Records provided.
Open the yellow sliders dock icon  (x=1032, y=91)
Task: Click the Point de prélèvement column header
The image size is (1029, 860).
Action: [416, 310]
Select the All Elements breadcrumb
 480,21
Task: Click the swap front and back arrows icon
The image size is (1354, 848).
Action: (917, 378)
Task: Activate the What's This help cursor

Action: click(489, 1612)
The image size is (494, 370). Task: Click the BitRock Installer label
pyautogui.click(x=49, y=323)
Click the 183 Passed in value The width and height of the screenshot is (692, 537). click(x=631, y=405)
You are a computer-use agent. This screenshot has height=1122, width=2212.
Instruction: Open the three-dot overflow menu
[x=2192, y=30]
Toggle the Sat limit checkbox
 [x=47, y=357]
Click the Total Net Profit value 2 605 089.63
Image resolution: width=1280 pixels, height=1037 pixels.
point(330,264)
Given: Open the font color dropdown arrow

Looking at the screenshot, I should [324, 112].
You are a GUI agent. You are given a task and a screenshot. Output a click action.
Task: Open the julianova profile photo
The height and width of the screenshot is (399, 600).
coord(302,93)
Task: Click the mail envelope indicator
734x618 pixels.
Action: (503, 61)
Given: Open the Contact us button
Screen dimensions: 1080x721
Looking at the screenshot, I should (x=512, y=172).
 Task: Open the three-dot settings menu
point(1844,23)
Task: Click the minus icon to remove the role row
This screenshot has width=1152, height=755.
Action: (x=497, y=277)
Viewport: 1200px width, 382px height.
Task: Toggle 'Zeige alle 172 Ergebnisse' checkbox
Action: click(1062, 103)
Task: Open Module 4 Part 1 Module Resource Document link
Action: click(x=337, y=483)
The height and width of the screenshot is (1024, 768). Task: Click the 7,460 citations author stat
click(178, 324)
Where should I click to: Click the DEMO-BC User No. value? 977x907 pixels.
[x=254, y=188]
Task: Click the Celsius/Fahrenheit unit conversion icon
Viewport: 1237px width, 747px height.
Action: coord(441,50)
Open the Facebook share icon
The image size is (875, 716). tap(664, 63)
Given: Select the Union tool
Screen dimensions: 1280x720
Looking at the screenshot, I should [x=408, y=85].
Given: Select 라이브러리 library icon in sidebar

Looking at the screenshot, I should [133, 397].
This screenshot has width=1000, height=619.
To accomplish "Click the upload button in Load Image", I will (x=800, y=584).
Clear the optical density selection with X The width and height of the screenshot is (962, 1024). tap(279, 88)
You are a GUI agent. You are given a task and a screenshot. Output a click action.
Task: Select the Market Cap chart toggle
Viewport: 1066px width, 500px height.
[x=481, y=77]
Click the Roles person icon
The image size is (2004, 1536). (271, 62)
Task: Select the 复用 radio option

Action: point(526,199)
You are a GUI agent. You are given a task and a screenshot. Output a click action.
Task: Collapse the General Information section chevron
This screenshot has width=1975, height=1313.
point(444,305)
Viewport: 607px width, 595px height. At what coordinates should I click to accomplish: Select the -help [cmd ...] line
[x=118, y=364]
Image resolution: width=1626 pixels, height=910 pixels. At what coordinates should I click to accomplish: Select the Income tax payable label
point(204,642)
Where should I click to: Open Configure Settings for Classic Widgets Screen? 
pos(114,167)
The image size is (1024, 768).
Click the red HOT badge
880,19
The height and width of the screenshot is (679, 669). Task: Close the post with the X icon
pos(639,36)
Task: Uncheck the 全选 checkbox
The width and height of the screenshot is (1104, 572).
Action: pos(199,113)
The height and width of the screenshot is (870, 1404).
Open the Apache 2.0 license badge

Request. Render the data from the line containing "The image size is (494, 370)." through the line containing "point(330,264)" as a Markdown table with a Row column numbering each line and a Line column holding it, leaving out blank lines.

Task output.
| Row | Line |
|---|---|
| 1 | The image size is (494, 370). Task: Click the BitRock Installer label |
| 2 | pyautogui.click(x=49, y=323) |
| 3 | Click the 183 Passed in value The width and height of the screenshot is (692, 537). click(x=631, y=405) |
| 4 | You are a computer-use agent. This screenshot has height=1122, width=2212. |
| 5 | Instruction: Open the three-dot overflow menu |
| 6 | [x=2192, y=30] |
| 7 | Toggle the Sat limit checkbox |
| 8 |  [x=47, y=357] |
| 9 | Click the Total Net Profit value 2 605 089.63 |
| 10 | Image resolution: width=1280 pixels, height=1037 pixels. |
| 11 | point(330,264) |